We evaluated the clinical usefulness of plasma matrix metalloproteinase-7 (MMP-7) as a diagnostic and prognostic biomarker in patients with renal cell carcinoma (RCC). MMP-7 was quantified in plasma of 50 healthy subjects and 97 RCC patients using a Fluorokine MultiAnalyte Profiling assay. RCC patients were stratified into the following groups: without metastases (N0M0; n = 39), with lymph nodes (N1M0; n = 13), and with distant metastases (M1; n = 45).

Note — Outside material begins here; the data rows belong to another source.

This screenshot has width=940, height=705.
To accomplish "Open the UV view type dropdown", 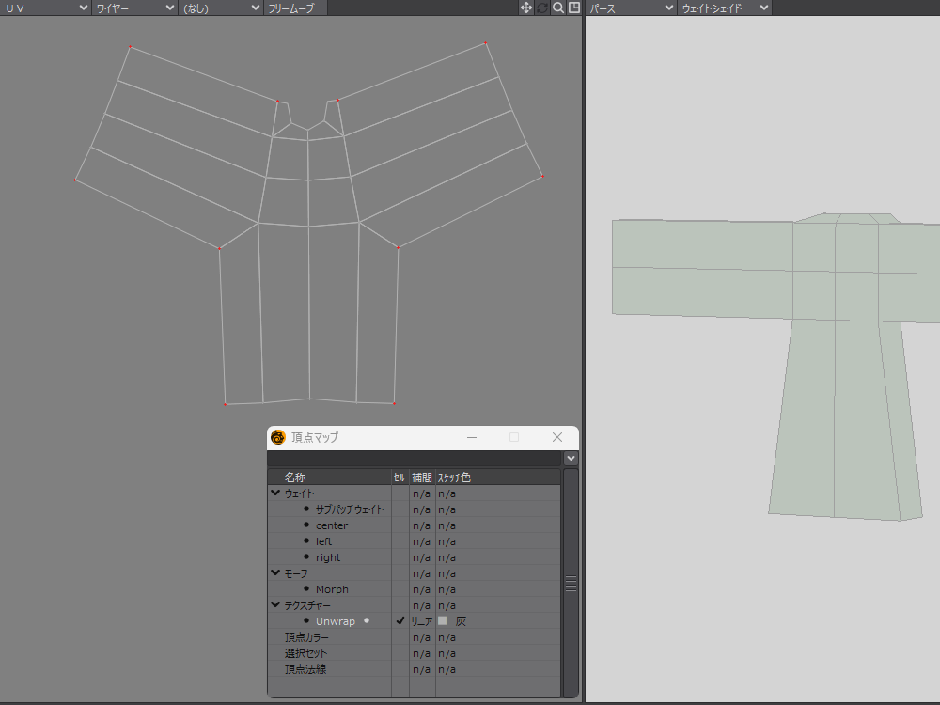I will pyautogui.click(x=45, y=8).
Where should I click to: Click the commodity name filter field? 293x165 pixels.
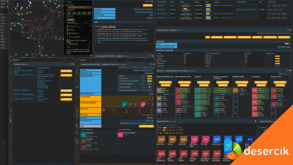[x=79, y=7]
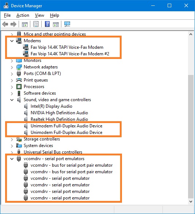Collapse the Modems category
Screen dimensions: 195x214
[12, 41]
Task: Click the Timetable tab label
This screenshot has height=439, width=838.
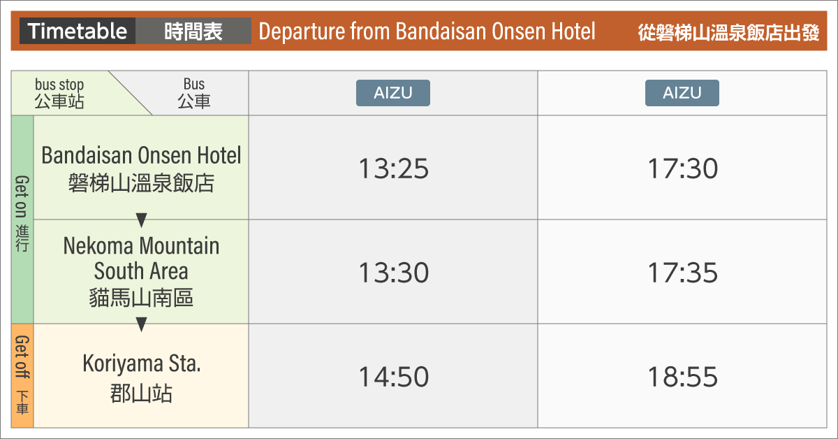Action: (78, 31)
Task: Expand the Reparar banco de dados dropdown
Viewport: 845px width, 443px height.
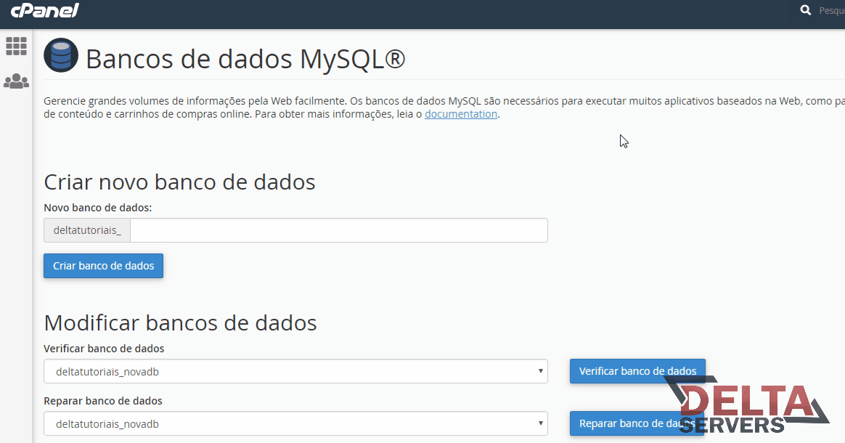Action: [x=295, y=423]
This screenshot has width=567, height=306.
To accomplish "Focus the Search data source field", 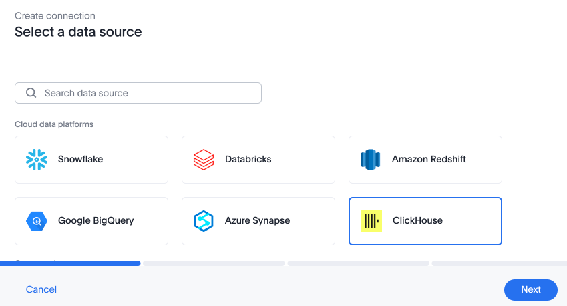I will click(138, 93).
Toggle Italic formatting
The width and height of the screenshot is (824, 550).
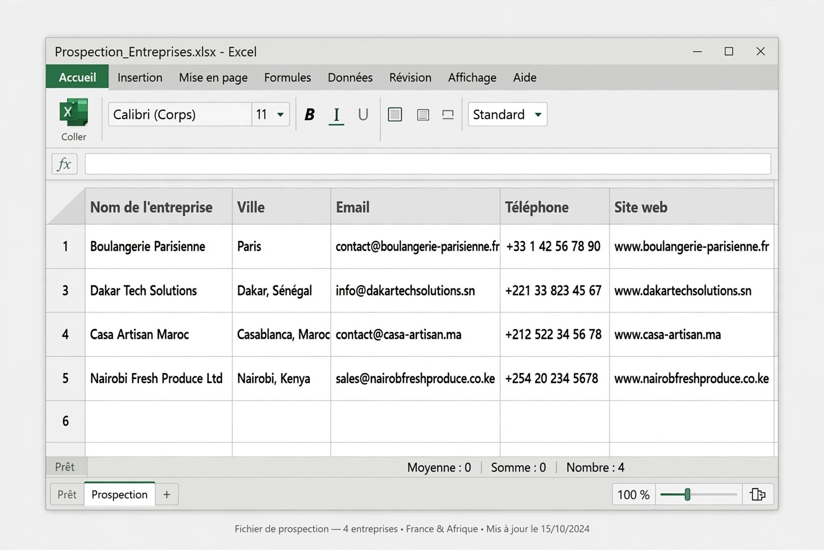[x=336, y=115]
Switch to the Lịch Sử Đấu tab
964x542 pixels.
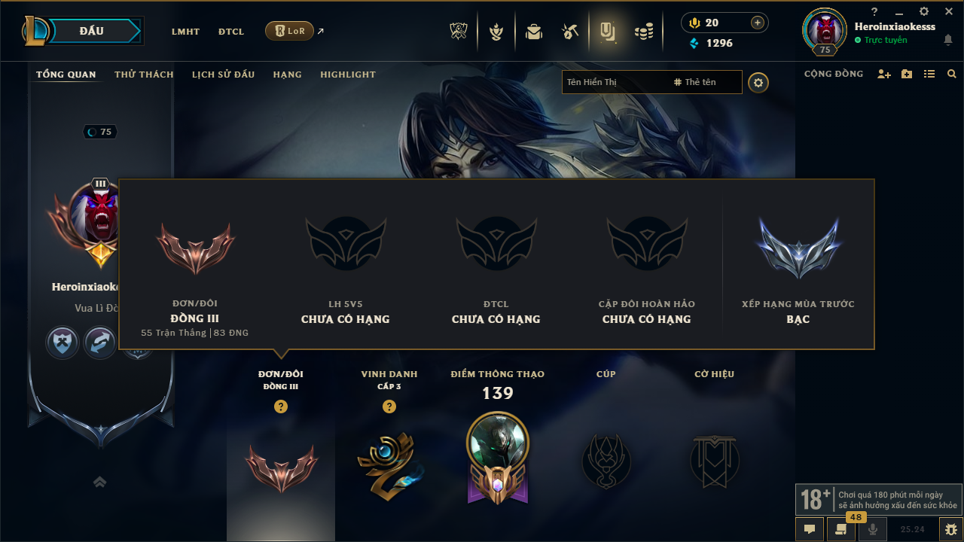pos(223,75)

Diagnostic performance of MMP-7 was analyzed by the receiver operating characteristics (ROC) curve. Kaplan-Meier analysis and the Cox regression model were used to estimate the impact of MMP-7 on the cancer-specific survival outcome of RCC patients. MMP-7 was significantly higher in both metastatic groups N1M0 and M1 (medians, 3.82 and 3.34 microg/L) compared to N0M0 group or controls (medians, 1.85 and 1.64 microg/L; all P < 0.001). In ROC analysis, the area under the ROC curve of MMP-7 was 0.80 in the detection of metastases in RCC (P < 0.0001). In the Kaplan-Meier analysis, patients with MMP-7 above the 95th percentile of controls showed less favorable survival rates compared to those with normal MMP-7 (log-rank test, 15.7; P < 0.0001). High MMP-7 was associated with cancer-related mortality estimated by univariate Cox regression (risk ratio, 4.34, 95% CI, 1.12-10.6; P = 0.032). The multivariate Cox regression model determined MMP-7 (risk ratio, 2.70, 95% CI, 1.39-5.24; P = 0.003) and metastases (risk ratio, 5.81, 95% CI, 2.77-12.2; P < 0.0001) as independent determinants of cancer-related survival outcomes. In conclusion, increased plasma MMP-7 could be related to metastatic disease and poor prognosis in patients with RCC.